Siempre adherida a la figura de John Cassavetes, marido y director de sus mejores películas, Gena Rowlands, quien murió este miércoles, a los 94 años, ha sido una actriz bisagra para el cine de Hollywood. La noticia la confirmó el portal TMZ, donde indicaron que la artista falleció en su hogar de Indian Wells, California, rodeada por su familia, incluido su esposo, Robert, y su hija Alexandra Cassavetes.

Gena Rowlands apareció tímida en la televisión de los tempranos 50 y en varias películas que marcaron el crepúsculo del clasicismo –como la olvidada Los valientes andan solos (1962)-, para luego convertirse en el corazón de la obra independiente de Cassavetes: el rostro estelar de Faces (1968), el genio interpretativo en la magistral Una mujer bajo influencia (1974), la feroz pistolera que enfrenta a la Mafia en Gloria (1980). Pero Gena Rowlands también dio cuerpo a una mujer inusual en el cine en esos tiempos de cambio, incluso en papeles menores como el de la esposa que acompaña a la jungla al médico que interpreta Rock Hudson en Laberinto trágico (1962) de Robert Mulligan. Una mujer que resquebrajaba su rol tradicional, que expandía esa belleza rubia y sumisa para arreciar inesperadas rebeldías. Su muerte es el final de un tiempo que permanece cautivo en su legado, en la evocación de sus riesgos, en la transición de una estrella en ascenso a la actriz que se convirtió en el último estandarte de la contracultura y la independencia.
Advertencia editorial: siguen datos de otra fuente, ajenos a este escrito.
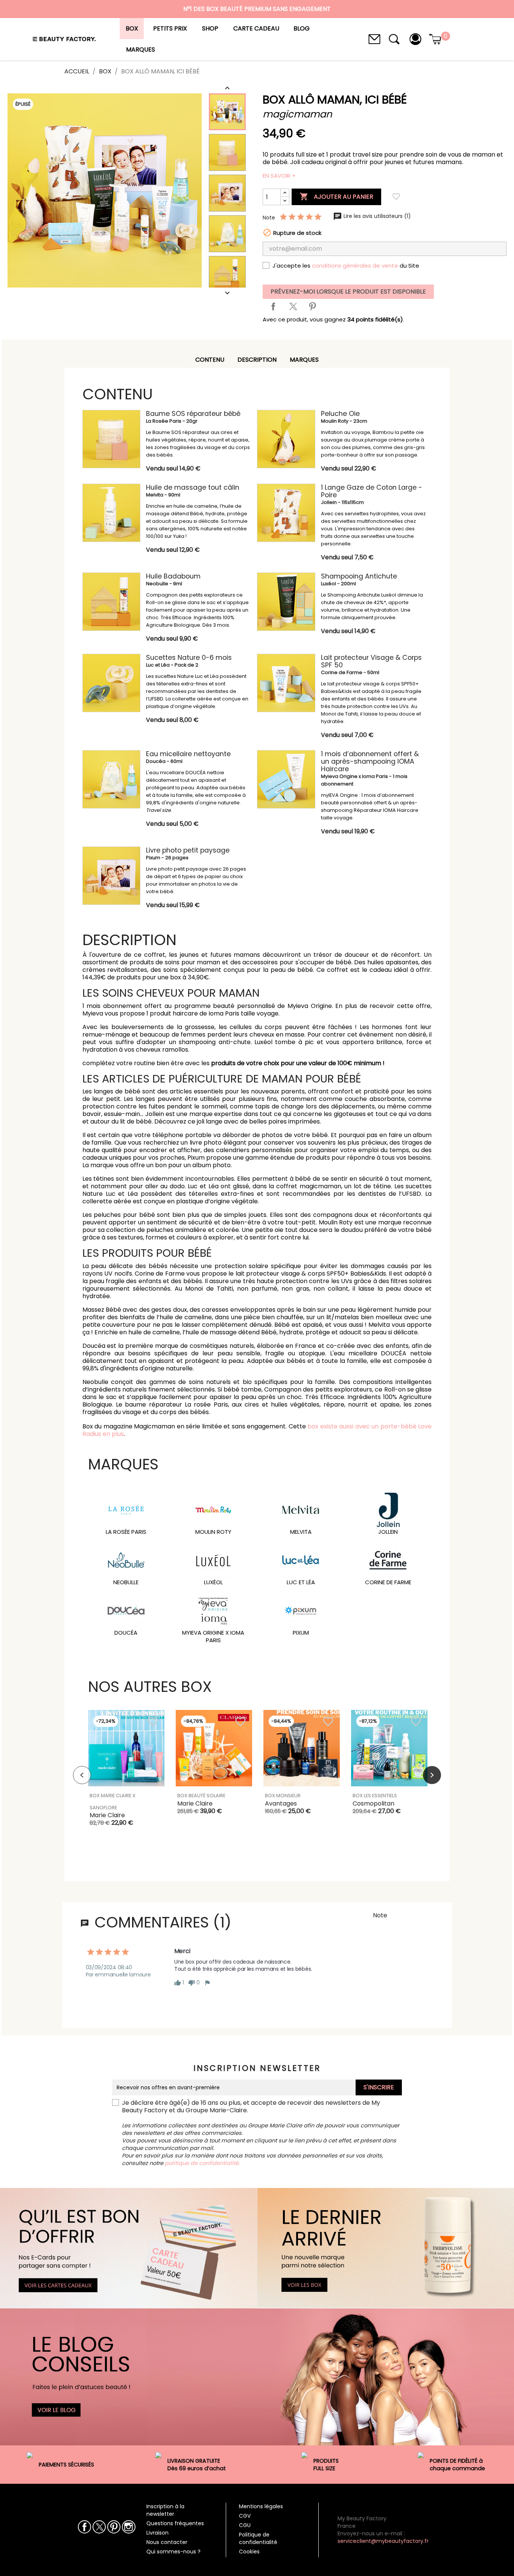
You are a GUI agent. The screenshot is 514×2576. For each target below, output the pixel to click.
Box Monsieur (283, 1795)
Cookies (249, 2551)
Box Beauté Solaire (201, 1795)
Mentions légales (261, 2506)
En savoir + (279, 176)
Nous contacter (166, 2542)
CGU (245, 2525)
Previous (82, 1775)
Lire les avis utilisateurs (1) (376, 216)
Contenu (209, 359)
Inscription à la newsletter (165, 2510)
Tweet (292, 306)
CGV (245, 2516)
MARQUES (304, 359)
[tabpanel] (126, 1775)
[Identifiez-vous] (415, 38)
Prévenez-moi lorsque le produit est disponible (348, 291)
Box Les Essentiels (375, 1795)
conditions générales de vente (355, 265)
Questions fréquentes (175, 2523)
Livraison (157, 2532)
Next (432, 1775)
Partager (273, 306)
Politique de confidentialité (258, 2538)
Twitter (99, 2527)
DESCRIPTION (257, 359)
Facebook (84, 2527)
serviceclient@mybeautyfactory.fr (383, 2541)
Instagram (128, 2527)
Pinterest (312, 306)
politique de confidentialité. (202, 2163)
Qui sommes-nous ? (173, 2551)
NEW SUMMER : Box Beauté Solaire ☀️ (257, 12)
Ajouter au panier (336, 196)
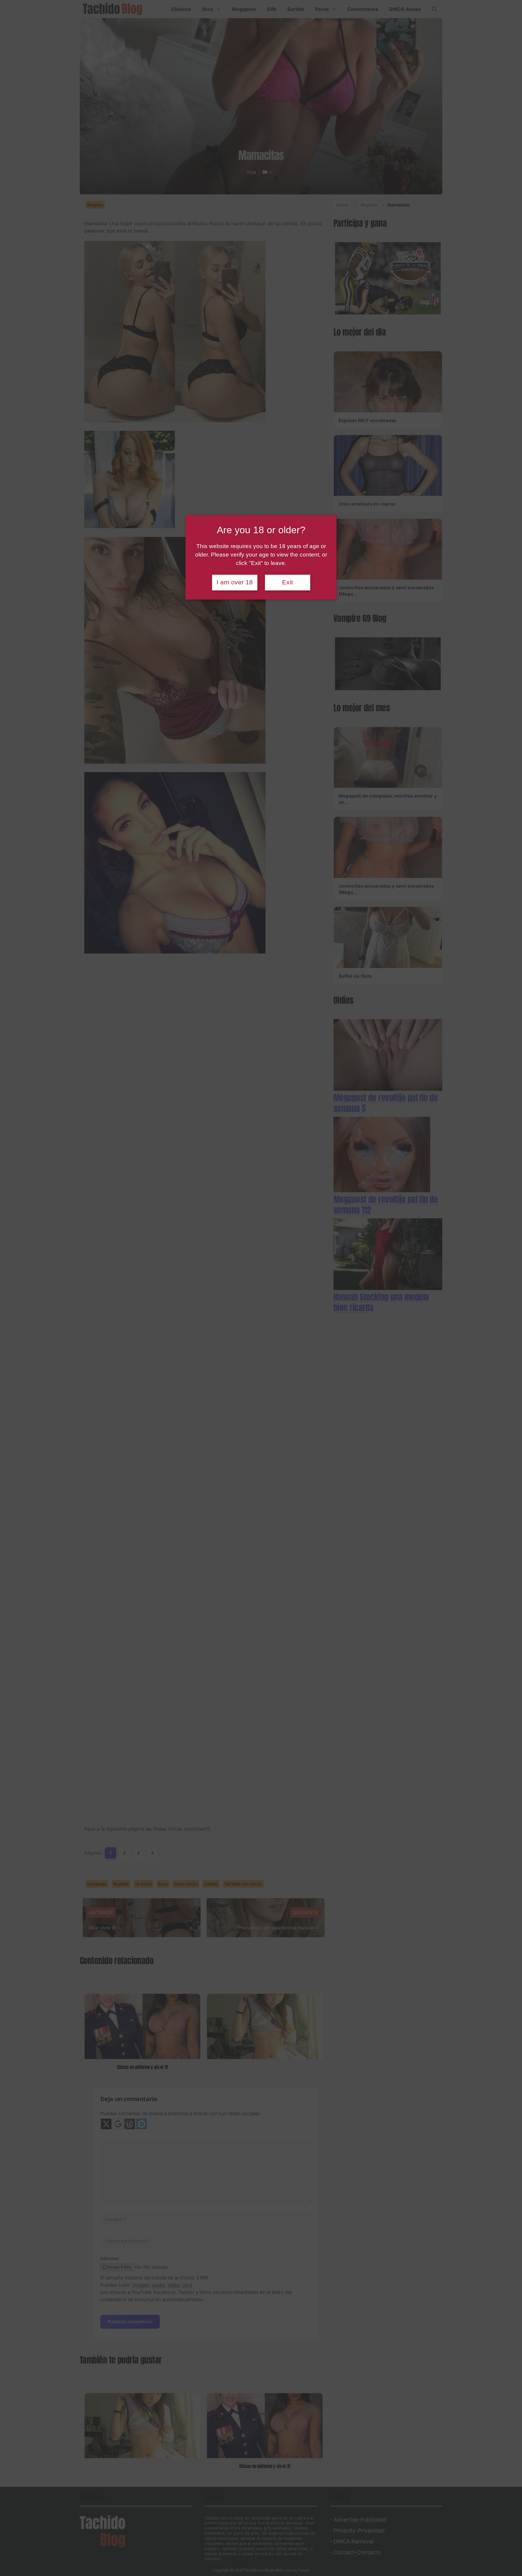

Gena Rowlands nació en la ciudad de Cambria, en Wisconsin, y pasó su infancia en varios estados empujada por la actividad política de su padre, un banquero y legislador de ascendencia escocesa. Su madre, primero ama de casa y luego actriz de teatro, fue quien le contagió su amor por el arte y apenas alcanzó la adolescencia se decidió a estudiar en la Academia de Artes Dramáticas de Nueva York. Eran los tempranos años 50 y el mundo de la interpretación se veía revolucionado por las enseñanzas de Konstantín Stanislavski que propagaba la escuela de Lee Strasberg, por el impacto que Stella Adler tuvo en una generación de actores con Marlon Brando a la cabeza, y por el impulso de la renovación del teatro de posguerra. En esos años, Rowlands formó parte de varias compañías teatrales y se lució en el Provincetown Playhouse, un teatro histórico del Greenwich Village que había formado actrices de la talla de Claudette Colbert, Anne Harding o Bette Davis.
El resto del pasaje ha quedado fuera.